* [Exercise aim]
Only the line with "Click the 06/09/2017" and the lines after it, to the end of the data, should appear in the answer, each reproduced exactly.

== Records for processing

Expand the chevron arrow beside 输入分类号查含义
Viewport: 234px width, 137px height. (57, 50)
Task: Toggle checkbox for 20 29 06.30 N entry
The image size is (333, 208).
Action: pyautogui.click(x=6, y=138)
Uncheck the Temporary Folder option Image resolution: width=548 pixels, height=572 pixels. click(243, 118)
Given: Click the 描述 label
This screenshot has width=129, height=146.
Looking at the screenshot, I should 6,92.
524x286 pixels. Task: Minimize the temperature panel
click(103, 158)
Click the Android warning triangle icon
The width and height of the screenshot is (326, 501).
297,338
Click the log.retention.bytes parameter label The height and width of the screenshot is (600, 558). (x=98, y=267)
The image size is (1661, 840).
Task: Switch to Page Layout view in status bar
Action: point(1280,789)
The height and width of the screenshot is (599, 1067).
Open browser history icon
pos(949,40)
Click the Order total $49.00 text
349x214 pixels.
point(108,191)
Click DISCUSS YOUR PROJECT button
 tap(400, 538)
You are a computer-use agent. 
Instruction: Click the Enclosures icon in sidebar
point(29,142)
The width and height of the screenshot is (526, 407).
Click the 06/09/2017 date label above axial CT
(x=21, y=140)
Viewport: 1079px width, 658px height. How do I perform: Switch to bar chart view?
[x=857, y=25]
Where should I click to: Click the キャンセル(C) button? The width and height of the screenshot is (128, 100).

====

* [Answer box]
Click the 06/09/2017 date label above axial CT
(x=21, y=140)
Viewport: 1079px width, 658px height. How do I perform: Switch to bar chart view?
[x=857, y=25]
Where should I click to: Click the キャンセル(C) button? The width and height of the screenshot is (128, 100).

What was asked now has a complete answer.